Dans leur pays, la Tchécoslovaquie, les combattants des fronts de l’Ouest ont connu les prisons communistes, les camps de travaux forcés et les mines d’uranium. La problématique des persécutions subies par les pilotes tchécoslovaques de la RAF entre 1948 et 1989 est analysée pour la première fois dans son ensemble dans le livre ‘Un des hommes oubliés’ paru à la fin de l’année 2008. Petr Uruba en est le personnage principal mais il y sert aussi de guide à travers des événements du XXe siècle. On y apprend qu’il a été mis à la porte de l’armée, poursuivi systématiquement par la StB qui, lors de l’un des interrogatoires, l’a battu si violemment qu’il ne pouvait plus marcher.
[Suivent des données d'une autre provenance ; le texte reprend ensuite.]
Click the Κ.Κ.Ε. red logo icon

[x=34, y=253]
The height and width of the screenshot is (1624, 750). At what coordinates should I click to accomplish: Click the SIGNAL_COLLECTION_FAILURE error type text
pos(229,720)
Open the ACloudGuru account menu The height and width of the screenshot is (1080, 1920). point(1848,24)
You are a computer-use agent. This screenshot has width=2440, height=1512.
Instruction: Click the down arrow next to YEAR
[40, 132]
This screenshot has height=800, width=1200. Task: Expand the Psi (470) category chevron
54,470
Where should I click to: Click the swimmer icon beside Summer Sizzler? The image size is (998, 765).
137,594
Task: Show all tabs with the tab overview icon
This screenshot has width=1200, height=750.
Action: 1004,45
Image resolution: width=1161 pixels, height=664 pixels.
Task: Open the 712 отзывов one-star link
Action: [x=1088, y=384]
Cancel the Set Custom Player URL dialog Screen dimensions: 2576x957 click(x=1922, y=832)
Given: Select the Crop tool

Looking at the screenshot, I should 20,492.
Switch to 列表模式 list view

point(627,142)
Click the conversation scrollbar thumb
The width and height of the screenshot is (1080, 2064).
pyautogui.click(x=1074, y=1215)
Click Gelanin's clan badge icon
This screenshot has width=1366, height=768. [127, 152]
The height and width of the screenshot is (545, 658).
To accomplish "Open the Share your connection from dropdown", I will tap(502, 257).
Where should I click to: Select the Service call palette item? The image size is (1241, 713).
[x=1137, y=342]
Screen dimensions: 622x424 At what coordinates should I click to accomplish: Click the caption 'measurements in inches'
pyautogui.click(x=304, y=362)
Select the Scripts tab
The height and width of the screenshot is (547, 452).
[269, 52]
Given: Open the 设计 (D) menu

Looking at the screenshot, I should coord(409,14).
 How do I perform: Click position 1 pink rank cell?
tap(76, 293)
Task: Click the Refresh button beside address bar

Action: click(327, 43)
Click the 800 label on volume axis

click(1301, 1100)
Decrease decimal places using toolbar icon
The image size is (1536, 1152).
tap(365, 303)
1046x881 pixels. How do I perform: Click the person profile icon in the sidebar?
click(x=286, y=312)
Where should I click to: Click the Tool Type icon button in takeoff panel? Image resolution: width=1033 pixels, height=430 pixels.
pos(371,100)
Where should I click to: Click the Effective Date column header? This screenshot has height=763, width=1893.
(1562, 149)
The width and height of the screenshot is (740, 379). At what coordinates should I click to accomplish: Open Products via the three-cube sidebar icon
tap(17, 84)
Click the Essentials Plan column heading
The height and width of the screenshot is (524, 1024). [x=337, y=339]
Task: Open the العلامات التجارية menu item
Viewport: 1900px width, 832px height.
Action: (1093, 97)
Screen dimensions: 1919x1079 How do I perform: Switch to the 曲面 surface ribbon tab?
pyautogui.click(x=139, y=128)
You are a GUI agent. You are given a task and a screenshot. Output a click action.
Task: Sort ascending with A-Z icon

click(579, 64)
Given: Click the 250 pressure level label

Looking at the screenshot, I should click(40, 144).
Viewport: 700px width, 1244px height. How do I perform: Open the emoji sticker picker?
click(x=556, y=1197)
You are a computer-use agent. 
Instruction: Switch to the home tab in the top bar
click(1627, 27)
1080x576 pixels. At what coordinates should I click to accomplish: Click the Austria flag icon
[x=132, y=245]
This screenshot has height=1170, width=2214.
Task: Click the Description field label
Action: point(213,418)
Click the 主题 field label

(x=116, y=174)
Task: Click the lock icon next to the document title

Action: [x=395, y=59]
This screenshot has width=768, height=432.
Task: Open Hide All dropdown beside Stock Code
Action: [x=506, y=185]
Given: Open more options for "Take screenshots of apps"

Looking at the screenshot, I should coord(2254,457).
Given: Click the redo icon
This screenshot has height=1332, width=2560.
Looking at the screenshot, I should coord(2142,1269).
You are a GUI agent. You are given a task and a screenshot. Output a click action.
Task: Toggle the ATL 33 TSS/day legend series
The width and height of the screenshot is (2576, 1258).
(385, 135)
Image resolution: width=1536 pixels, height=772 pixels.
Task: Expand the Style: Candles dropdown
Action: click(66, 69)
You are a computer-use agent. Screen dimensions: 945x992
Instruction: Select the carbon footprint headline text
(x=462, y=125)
On écoute l’auteur de la publication :
« Il est certain qu’après février 1948 Petr Uruba est devenu du jour au lendemain ‘un serviteur de l’Occident’ haï, puisqu’il avait combattu pour les intérêts du capitalisme en Grande-Bretagne. Sur injonction de Bedřich Reicin, vice-ministre de la Défense nationale qui en janvier 1949 a établi une liste de 137 anciens membres de la Royal Air Force qui devaient être renvoyés de l’armée, le capitaine de l’aviation Petr Uruba devait être dégradé sans appel. Il se souvient, dans le livre avoir été obligé de se présenter immédiatement dans les casernes et qu’ensuite, il a été escorté par la police militaire… »Le pilote Petr Uruba qui parlait cinq langues a occupé jusqu’en 1963 des postes ouvriers non qualifiés. Dans les années 1960, il a été partiellement réhabilité et rappelé dans l’armée qu’il a dû quitter à nouveau pendant la période de normalisation. Petr Uruba a eu la chance de vivre la chute du régime totalitaire : après 1989, il a été entièrement réhabilité et élevé au grade de colonel de l’aviation. Le parcours exceptionnel du doyen des pilotes de guerre tchécoslovaques Petr Uruba s’est achevé le 1er mars 2009.